Thousands of Pakistanis joined anti-American marches across the country Friday protesting alleged mistreatment of the Koran at the U.S. prison camp in Cuba.
At least 2,000 people shouted anti-American slogans in Islamabad while hundreds of police maintained order.
Similar demonstrations, all peaceful, were held in major cities throughout Pakistan.
Protesters like Ejaz Afzal Khan demanded those involved in the alleged desecration of the Koran be held accountable.
"They should be charged for that and they should be punished,” he said. “They should be handed over to the international court or to Muslims to punish them."
The marches were organized by fundamentalist Islamic groups opposed to Pakistan's support for the U.S.-led war against terrorism.

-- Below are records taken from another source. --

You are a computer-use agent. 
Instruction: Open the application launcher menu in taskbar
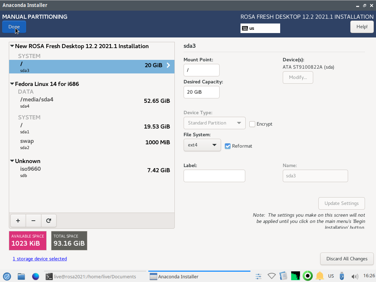pos(7,276)
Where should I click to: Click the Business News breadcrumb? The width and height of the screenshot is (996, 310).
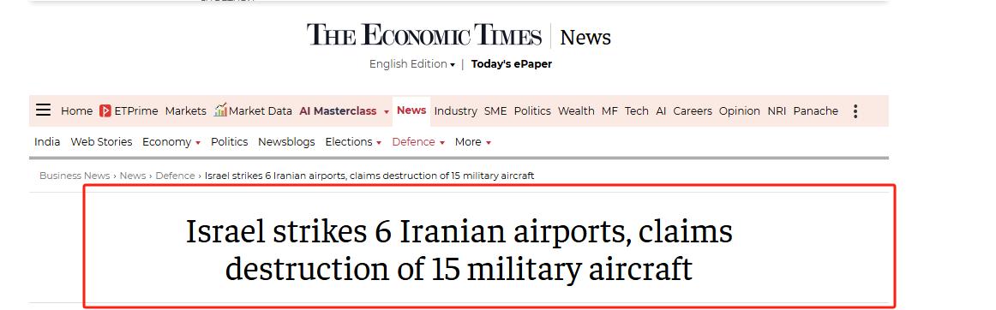[75, 176]
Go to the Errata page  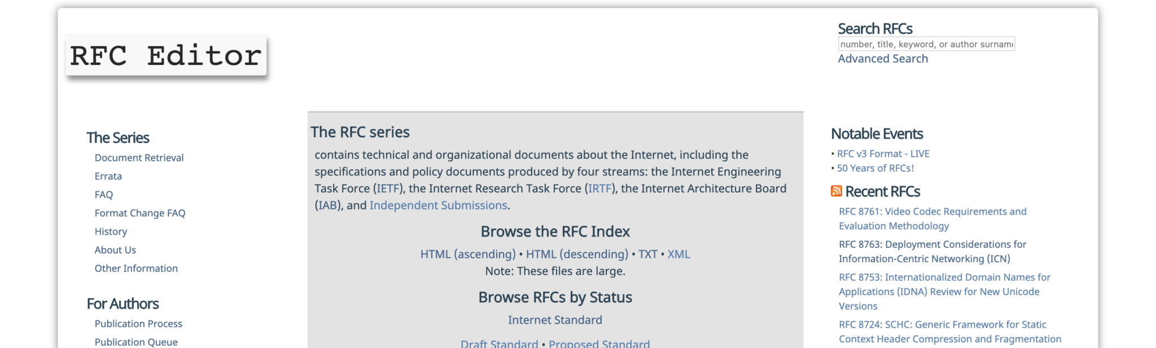point(108,176)
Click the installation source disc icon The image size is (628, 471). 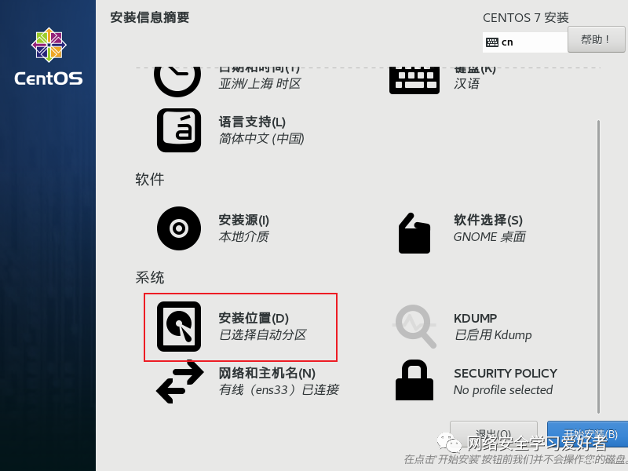click(179, 228)
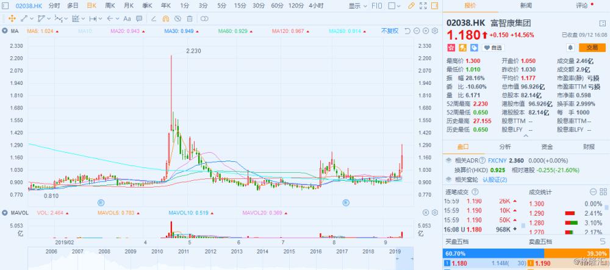Toggle the MAVOL indicator visibility
This screenshot has width=610, height=270.
pos(5,213)
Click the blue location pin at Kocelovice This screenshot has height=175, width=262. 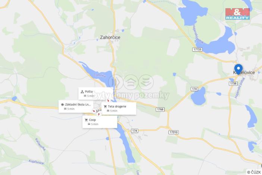pos(238,69)
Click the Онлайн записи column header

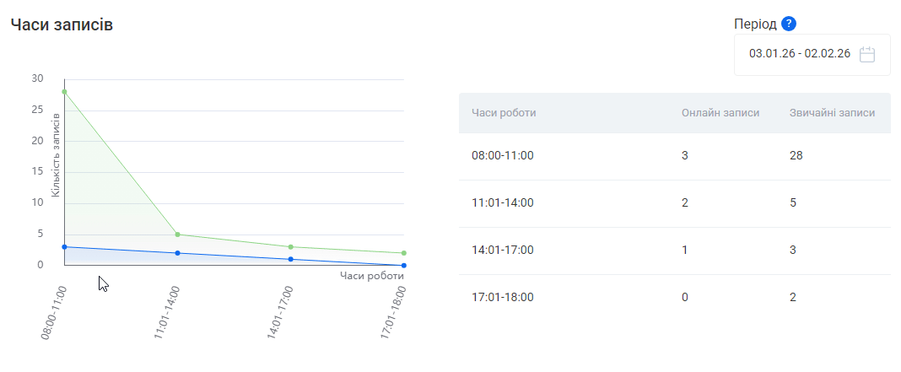(720, 113)

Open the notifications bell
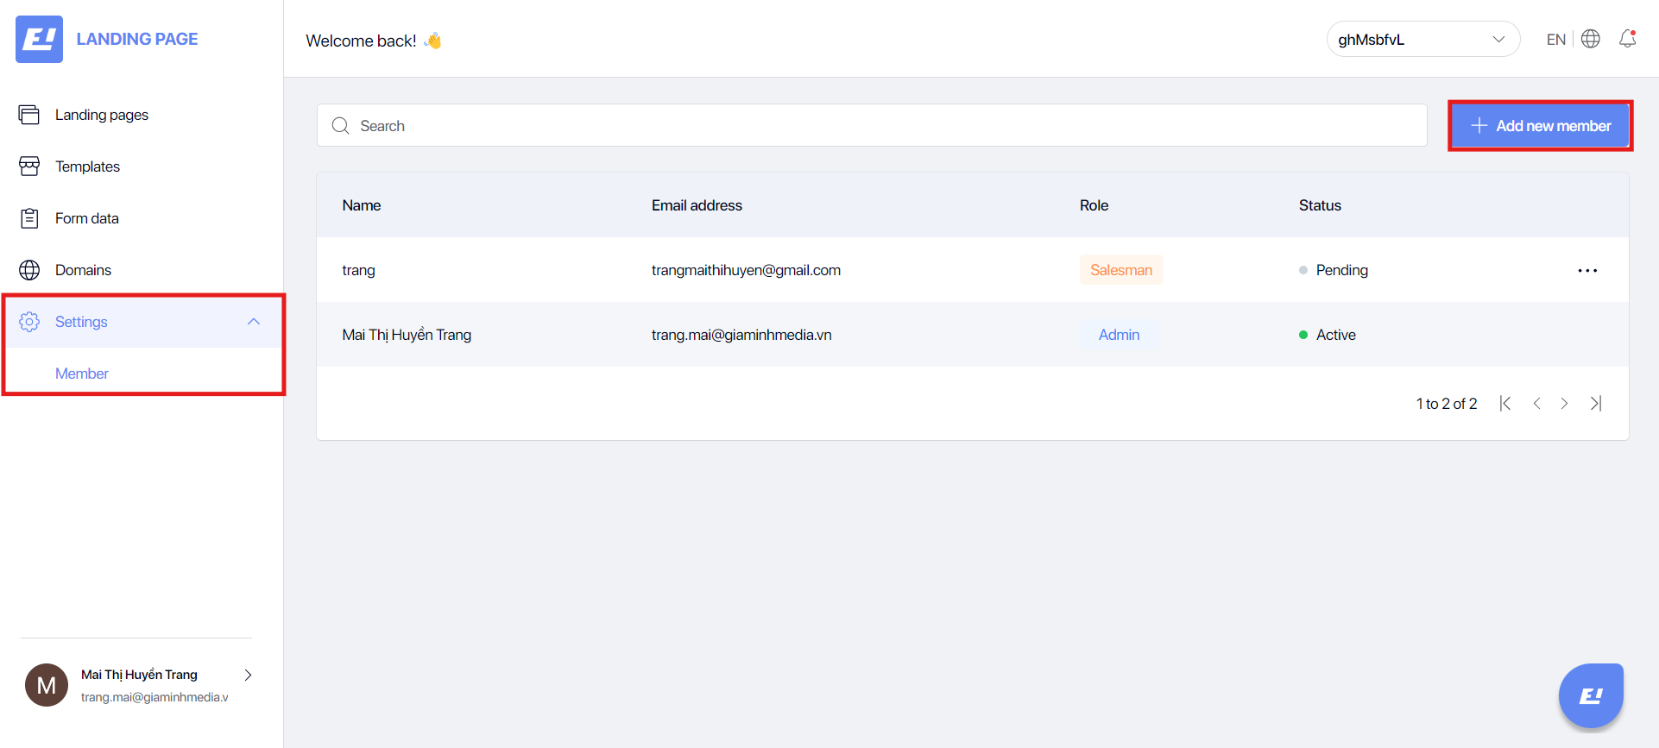click(1627, 39)
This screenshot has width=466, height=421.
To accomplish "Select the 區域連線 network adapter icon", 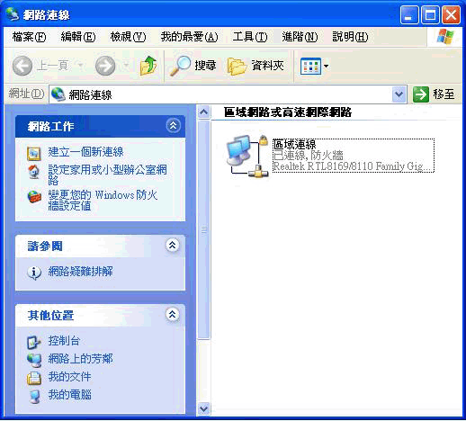I will click(x=247, y=157).
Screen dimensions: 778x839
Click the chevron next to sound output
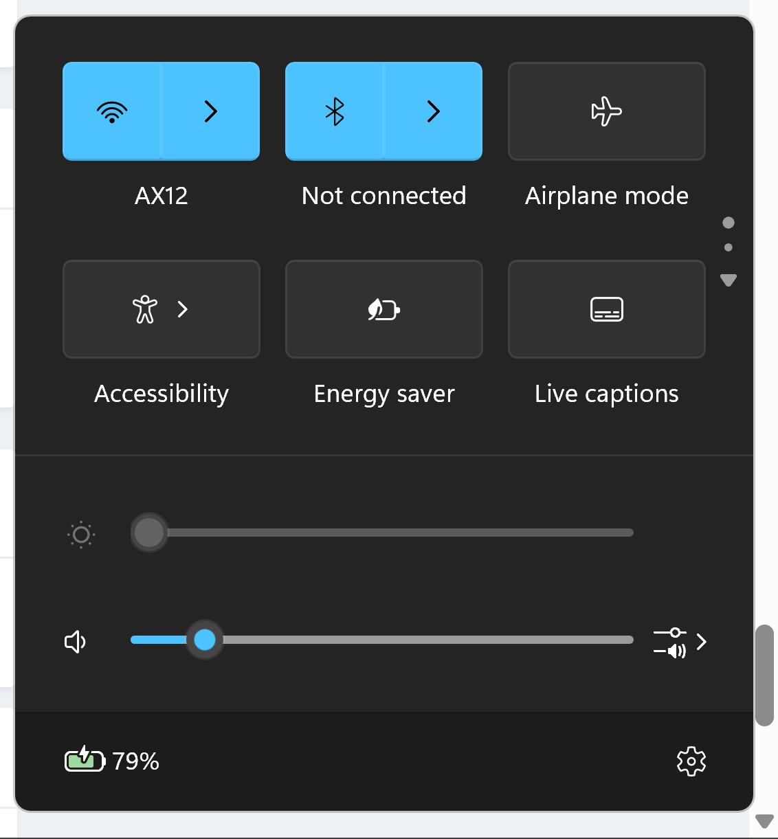[701, 642]
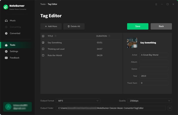Browse output folder with three-dots button
Image resolution: width=178 pixels, height=115 pixels.
pyautogui.click(x=170, y=108)
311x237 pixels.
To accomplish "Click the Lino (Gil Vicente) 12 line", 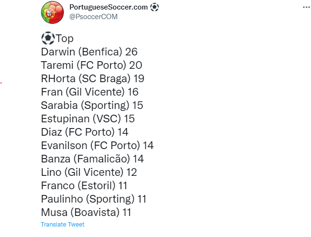I will [x=89, y=172].
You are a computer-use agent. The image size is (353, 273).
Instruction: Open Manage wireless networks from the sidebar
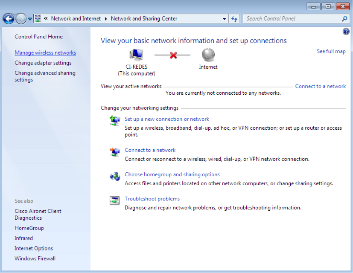coord(45,52)

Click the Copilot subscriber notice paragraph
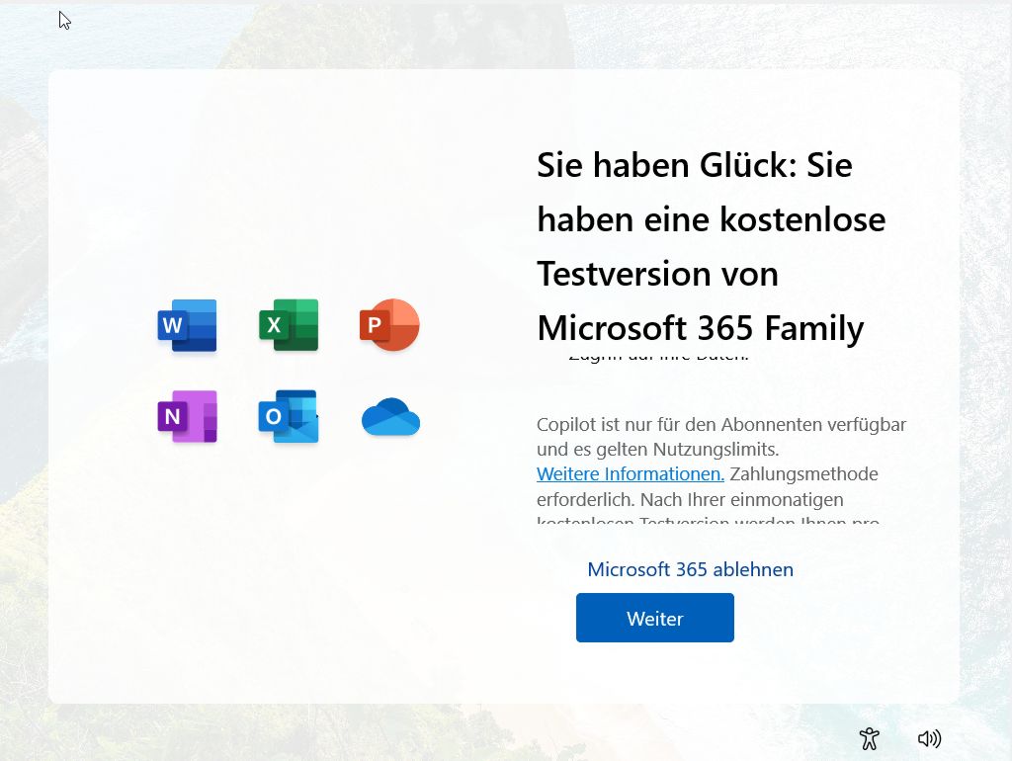(720, 436)
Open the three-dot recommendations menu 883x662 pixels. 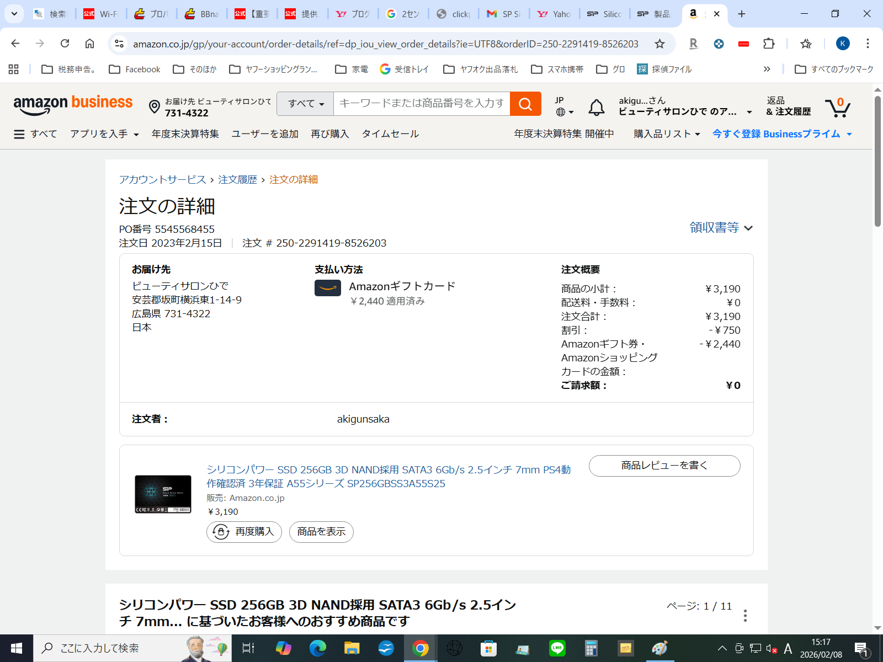point(745,616)
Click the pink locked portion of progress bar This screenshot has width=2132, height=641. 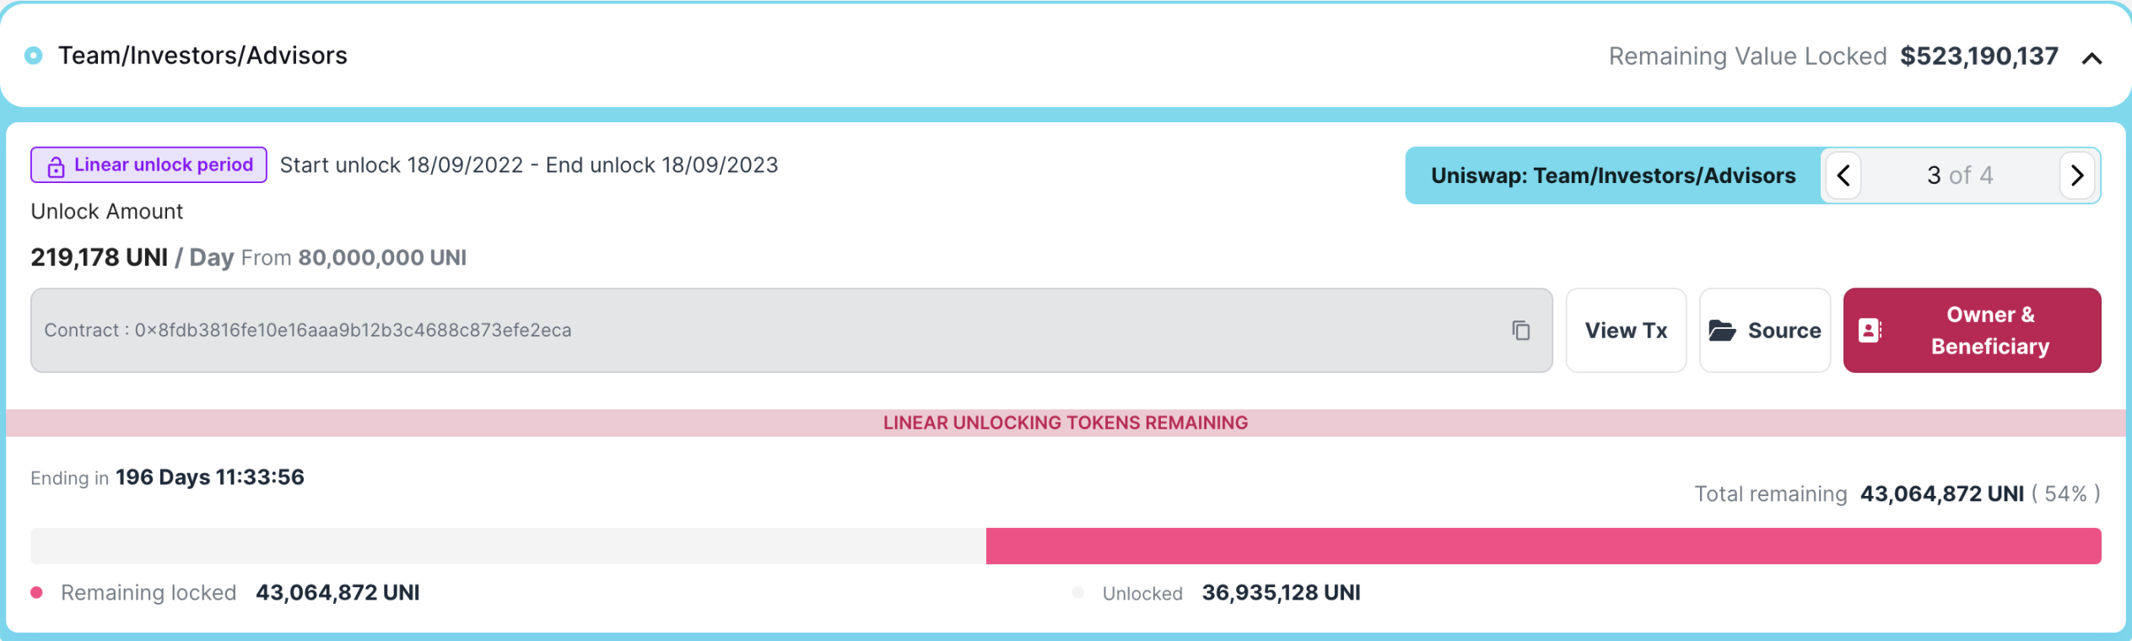coord(1543,546)
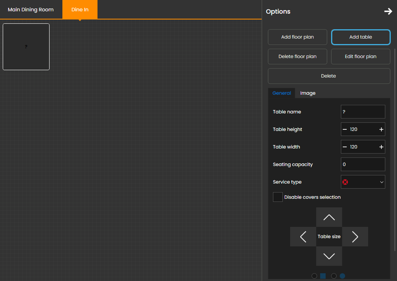The image size is (397, 281).
Task: Switch to the Main Dining Room tab
Action: pyautogui.click(x=31, y=9)
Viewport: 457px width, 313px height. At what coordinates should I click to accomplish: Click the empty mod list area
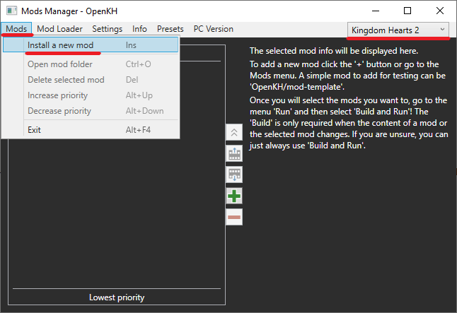coord(117,212)
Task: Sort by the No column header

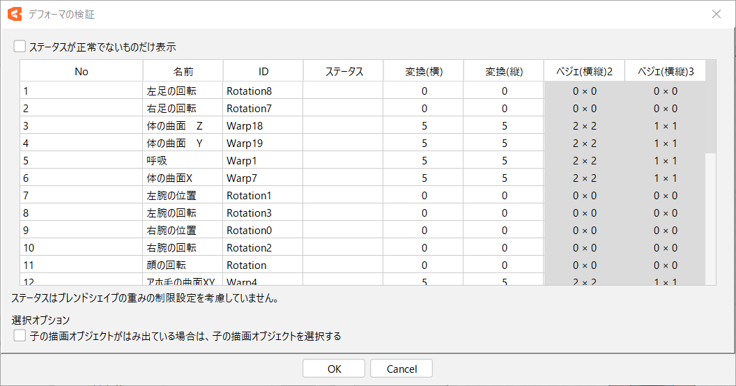Action: pyautogui.click(x=82, y=71)
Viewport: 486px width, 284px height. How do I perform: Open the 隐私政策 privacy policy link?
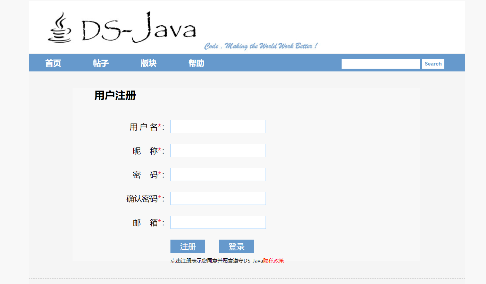(274, 261)
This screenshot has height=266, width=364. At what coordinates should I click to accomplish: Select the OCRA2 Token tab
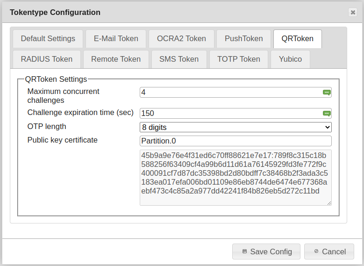pos(181,39)
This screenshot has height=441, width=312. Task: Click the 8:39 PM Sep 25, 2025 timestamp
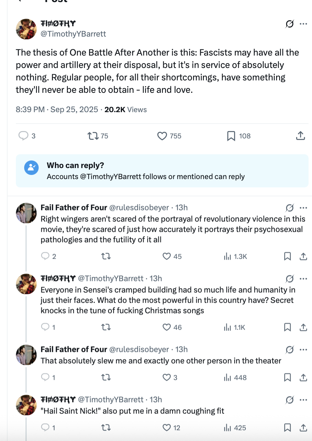57,110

Abdul Rashid Gharzi says he joined the march in Islamabad to protest Pakistan's president, Pervez Musharraf.
"We feel it is because of Pervez Musharraf, who is serving as an agent of the United Sates. He is, in fact, responsible for all the dishonor to our holy book as well as our country,” he added.
Earlier this month the U.S. magazine Newsweek reported an incident where a copy of the Koran was thrown in a toilet during an interrogation.
However the magazine quickly retracted the story and a subsequent military investigation found no evidence supporting the specific allegation.
Officials did confirm five other incidents where the Koran was "mishandled" at Guantanamo Bay.
The U.S. State Department says any cases of religious abuse are contrary to U.S. policy.
Meanwhile, security officials in Pakistan remain on high alert after a suicide bomb attack at a Muslim shrine in Islamabad.
The attack is reportedly linked to sectarian conflicts between militant members of Pakistan's Sunni majority and its Shi'ite minority.